My Mind's Battlefield

So I can talk about the countless final tables coming up short in the past month, but that can only come off as whiny. I can talk about my inadequate performance at times, but that would deny that the fact that I've learned a lot. I just want to talk about the battlefield that is my own mind.

First off, I've just passed my two year mark of living in Las Vegas and earning my living by playing countless hours of poker. This is not video poker or something with a house edge, but a mind game between individual players where the outcome of the contest is determined by both skill and luck. I've won a lot of tournaments, made a bunch of final tables, and have not cashed in probably close to 85% of the tournaments I've played. That being said, I'm a consistent winner in the long run, which is all that matters in the game. The problem with the long run meaning more than the short run is that we live in the short run. My daily emotions are focused on the short run. My competitive desires strive for the present. Certainly, I've blogged about my long run goals and what not, but every day, I wake up and have to go compete. The ultimate determination of my long run success relies on my mindset as a competitor.

I play primarily tournament poker where the prizes are top heavy and 1st place is the only thing that feels great most of the time. I've walked out of the World Series of Poker with a 3rd place finish and over $90,000. At the time, I didn't want to talk to a soul. I went to a celebration dinner and night out, but all I wondered was why I didn't win. When I went to bed at night and woke up in the morning, I was haunted by being so close. Winning a WCOOP bracelet a few months later felt better for less money because I won. Over the last few months, I pondered what was next. Surely, winning a WCOOP bracelet and being so close to the greatest prize of them all had to mean something towards my talent........

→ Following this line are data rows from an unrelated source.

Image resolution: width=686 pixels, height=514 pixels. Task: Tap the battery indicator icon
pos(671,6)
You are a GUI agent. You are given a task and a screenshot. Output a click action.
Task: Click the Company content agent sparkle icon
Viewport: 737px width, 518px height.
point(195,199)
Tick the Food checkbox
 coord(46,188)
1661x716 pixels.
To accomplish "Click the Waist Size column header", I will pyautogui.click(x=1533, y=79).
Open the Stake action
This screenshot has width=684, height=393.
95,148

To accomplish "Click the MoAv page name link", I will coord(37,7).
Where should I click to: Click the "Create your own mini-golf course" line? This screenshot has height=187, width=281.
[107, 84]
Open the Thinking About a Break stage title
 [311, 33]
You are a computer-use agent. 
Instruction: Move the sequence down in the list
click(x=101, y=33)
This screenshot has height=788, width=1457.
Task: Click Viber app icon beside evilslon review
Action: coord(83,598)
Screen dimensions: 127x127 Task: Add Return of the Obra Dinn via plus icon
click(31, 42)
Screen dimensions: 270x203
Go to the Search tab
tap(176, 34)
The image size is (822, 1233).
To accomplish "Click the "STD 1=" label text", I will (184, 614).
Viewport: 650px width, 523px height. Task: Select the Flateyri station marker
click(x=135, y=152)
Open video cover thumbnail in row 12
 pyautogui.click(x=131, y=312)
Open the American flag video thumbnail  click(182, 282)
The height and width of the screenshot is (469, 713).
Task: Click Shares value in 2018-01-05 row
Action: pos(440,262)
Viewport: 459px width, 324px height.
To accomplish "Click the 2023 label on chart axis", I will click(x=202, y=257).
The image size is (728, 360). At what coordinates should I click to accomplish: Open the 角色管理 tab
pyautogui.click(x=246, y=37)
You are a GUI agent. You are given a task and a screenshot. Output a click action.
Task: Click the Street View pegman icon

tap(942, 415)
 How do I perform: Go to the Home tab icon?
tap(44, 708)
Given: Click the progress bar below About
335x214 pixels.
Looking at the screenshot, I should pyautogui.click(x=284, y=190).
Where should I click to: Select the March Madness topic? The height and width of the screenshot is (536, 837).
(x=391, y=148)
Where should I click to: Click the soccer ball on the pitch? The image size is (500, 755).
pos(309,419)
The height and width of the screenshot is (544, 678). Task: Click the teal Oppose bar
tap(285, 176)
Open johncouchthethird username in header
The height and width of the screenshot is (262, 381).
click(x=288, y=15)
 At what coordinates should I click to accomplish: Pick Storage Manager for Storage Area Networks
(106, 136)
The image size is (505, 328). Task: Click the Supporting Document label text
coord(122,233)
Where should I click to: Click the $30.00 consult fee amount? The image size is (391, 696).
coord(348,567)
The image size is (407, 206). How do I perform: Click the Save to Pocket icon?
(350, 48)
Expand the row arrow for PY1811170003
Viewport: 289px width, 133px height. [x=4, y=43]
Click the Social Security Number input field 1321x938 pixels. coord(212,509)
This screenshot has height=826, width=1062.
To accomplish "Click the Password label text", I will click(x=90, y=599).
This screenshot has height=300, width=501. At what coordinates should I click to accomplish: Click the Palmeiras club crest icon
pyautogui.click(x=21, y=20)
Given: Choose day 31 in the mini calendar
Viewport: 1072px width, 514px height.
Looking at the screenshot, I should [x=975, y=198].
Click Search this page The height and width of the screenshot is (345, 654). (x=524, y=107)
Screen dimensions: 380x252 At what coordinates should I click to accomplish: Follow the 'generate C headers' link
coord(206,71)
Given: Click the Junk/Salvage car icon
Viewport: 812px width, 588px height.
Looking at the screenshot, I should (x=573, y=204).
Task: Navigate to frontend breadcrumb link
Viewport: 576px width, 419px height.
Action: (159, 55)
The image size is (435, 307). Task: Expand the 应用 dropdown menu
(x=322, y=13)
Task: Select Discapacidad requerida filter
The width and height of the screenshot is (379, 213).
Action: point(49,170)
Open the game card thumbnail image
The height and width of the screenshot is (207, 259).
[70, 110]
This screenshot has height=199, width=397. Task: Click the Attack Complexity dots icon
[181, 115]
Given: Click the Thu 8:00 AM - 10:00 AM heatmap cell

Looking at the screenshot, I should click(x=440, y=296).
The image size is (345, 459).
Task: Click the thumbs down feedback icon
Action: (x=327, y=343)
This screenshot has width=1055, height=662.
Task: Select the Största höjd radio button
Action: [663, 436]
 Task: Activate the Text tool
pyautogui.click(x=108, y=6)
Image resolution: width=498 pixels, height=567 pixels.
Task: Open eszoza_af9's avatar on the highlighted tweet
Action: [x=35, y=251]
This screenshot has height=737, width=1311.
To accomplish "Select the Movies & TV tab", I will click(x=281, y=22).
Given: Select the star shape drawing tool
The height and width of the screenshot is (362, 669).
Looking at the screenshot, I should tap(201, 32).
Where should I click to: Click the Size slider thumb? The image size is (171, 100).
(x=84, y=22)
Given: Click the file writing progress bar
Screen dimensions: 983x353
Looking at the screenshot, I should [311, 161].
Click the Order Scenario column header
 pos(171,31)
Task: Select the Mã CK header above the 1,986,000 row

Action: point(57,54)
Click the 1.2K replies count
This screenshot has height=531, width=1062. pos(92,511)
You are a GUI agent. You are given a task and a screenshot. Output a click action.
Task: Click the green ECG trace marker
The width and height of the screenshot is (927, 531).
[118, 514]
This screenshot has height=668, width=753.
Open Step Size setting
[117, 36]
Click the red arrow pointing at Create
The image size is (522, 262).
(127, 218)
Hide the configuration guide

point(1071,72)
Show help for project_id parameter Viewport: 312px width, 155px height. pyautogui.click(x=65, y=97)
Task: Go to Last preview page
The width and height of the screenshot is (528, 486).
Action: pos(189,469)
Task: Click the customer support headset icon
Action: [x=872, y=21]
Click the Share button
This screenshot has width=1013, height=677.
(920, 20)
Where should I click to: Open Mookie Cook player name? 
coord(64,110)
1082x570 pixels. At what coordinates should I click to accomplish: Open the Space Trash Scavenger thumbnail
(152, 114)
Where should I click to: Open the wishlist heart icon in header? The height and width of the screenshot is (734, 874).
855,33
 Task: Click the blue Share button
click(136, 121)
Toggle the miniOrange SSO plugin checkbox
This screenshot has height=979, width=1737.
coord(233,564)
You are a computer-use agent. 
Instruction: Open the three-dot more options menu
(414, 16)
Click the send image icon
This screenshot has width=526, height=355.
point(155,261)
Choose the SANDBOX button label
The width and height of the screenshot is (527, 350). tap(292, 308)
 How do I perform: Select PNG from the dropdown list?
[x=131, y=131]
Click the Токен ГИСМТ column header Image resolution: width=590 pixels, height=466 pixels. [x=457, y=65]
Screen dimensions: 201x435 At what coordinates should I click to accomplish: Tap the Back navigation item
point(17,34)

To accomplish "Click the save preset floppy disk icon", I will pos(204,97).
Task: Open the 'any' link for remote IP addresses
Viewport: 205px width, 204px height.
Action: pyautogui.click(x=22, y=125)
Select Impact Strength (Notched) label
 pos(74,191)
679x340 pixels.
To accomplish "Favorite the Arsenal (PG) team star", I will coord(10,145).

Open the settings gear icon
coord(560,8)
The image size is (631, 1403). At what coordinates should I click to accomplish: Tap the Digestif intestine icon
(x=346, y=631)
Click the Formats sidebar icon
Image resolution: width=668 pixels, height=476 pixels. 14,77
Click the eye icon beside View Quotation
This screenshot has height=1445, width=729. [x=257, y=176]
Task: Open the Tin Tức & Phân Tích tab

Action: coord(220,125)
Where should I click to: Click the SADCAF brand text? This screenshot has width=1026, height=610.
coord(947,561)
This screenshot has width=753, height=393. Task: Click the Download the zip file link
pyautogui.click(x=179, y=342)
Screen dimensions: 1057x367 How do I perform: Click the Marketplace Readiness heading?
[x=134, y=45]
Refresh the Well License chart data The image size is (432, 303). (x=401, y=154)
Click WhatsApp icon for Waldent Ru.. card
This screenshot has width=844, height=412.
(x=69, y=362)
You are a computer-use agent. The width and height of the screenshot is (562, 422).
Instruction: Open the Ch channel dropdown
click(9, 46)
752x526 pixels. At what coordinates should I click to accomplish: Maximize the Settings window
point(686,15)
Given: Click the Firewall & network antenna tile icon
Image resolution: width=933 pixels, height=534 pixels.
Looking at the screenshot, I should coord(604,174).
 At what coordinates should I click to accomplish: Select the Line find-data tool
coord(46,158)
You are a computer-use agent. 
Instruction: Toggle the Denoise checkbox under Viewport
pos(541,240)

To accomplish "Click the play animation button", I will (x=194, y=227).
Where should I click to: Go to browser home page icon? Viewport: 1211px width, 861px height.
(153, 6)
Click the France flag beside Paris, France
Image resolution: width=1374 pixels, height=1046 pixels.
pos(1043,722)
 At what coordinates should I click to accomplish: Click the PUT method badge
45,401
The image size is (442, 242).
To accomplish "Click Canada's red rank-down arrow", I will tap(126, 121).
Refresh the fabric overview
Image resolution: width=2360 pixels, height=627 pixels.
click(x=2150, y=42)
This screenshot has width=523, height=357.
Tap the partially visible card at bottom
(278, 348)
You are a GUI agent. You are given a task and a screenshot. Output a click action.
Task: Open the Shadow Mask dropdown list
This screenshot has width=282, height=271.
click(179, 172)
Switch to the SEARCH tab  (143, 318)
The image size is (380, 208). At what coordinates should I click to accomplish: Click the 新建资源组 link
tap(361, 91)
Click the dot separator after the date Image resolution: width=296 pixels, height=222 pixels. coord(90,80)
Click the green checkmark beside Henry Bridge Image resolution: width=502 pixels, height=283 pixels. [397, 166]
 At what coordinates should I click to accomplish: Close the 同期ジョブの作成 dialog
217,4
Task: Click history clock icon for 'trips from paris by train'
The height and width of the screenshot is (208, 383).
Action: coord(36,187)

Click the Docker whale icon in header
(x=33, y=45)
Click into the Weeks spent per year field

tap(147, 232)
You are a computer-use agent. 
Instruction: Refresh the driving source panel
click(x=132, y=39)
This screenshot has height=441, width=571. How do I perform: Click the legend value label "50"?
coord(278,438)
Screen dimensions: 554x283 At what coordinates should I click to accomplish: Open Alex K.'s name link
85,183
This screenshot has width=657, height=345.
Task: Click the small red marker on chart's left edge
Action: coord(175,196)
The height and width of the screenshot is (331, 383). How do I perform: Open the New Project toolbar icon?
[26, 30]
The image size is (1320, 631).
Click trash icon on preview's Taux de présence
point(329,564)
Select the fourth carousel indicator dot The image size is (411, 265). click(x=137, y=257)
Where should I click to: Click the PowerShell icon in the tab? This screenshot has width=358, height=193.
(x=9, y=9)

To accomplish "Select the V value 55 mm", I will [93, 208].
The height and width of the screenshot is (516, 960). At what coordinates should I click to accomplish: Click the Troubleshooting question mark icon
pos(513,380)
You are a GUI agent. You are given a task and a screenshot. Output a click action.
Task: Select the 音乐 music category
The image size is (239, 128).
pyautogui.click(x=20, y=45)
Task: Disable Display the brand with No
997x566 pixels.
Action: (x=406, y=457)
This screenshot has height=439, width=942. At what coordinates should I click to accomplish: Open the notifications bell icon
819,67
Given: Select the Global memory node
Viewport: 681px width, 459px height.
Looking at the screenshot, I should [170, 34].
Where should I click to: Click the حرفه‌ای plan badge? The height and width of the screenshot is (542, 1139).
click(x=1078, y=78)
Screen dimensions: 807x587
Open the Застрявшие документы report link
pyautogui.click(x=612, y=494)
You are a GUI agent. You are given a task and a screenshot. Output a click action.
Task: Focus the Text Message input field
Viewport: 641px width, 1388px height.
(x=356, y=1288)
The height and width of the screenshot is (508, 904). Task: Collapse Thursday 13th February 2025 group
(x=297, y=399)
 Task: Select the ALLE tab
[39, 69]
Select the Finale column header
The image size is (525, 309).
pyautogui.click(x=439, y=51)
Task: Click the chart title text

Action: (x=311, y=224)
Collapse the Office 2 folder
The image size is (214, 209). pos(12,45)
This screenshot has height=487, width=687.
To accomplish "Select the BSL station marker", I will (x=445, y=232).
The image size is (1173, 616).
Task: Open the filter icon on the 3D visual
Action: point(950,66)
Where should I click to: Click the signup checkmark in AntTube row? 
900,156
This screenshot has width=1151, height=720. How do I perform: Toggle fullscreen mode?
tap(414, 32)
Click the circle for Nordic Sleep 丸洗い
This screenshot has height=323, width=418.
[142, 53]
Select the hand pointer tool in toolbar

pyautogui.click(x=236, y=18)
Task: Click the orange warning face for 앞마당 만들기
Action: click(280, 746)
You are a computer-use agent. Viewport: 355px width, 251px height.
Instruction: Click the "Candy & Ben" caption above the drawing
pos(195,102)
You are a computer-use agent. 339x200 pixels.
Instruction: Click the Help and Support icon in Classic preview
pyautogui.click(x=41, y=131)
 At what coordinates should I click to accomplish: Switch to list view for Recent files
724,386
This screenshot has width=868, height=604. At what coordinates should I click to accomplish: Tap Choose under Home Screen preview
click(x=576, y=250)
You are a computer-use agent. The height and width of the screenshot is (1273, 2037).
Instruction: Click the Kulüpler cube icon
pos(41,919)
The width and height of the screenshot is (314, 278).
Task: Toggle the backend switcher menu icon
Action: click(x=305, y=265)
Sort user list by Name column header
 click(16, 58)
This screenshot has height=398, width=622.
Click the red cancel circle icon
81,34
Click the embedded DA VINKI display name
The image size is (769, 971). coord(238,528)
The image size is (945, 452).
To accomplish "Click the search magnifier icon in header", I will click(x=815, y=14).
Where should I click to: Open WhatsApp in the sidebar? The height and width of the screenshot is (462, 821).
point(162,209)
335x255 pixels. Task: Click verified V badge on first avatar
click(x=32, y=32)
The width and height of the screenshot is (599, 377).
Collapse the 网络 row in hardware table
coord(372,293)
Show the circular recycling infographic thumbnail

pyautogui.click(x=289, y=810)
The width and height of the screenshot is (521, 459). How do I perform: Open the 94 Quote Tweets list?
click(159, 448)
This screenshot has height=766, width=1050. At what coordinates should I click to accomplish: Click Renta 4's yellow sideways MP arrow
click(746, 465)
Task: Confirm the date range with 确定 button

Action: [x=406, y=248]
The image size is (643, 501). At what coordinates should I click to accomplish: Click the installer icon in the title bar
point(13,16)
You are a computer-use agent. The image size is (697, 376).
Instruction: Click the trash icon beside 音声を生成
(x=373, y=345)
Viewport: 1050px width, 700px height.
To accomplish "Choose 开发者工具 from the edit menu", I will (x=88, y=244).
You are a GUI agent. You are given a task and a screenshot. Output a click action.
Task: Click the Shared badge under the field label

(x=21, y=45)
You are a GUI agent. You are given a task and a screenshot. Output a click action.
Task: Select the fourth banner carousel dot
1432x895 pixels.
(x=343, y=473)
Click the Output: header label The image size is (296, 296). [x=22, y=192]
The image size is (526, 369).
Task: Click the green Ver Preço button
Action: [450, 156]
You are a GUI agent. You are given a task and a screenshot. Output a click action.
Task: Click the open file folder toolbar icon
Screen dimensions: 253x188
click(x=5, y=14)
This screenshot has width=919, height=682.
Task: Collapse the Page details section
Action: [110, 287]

So now, I've come to a realization. To take this thing to the next level, I need to control my mind. My mind has become a constant battlefield between snap judgment and reaction vs. the thoughtful right reaction. It has become a battle between good habits and a few bad habits. It has become a battle between curiosity (paying off players on hands that make no sense) and the correct decision. The battle lasts to the point where it's all about positive energy versus negative energy, the I can versus the I don't think I can. To really take this thing to the next level, I have to conquer my own mind. My goal for the next 6 months is to play the best possible poker 100% of the time. My A game needs to be my D game, and my D game needs to be my A game.

I'm writing this blog because something has been bothering me. When snap emotional decisions make up what is anything in my life, I've found it to be a harmful force overall. I've taken up the practice of yoga along with the meditation that I've talked about in the past. I've always succeeded at everything in my life, and maybe have never faced enough resistance in my own mind. This is a battle that I think we all have to fight at some point in our life. I'm glad I've found mine within the scope of a game I love to play and call my profession.

I took at class at Miami University that was a special sports psychology class. I often draw upon the things that I learned from this class, but now I think I fully understand how it relates to what I need to be. We are only as strong as our weakest thought or negative impulse. I'm going to be better.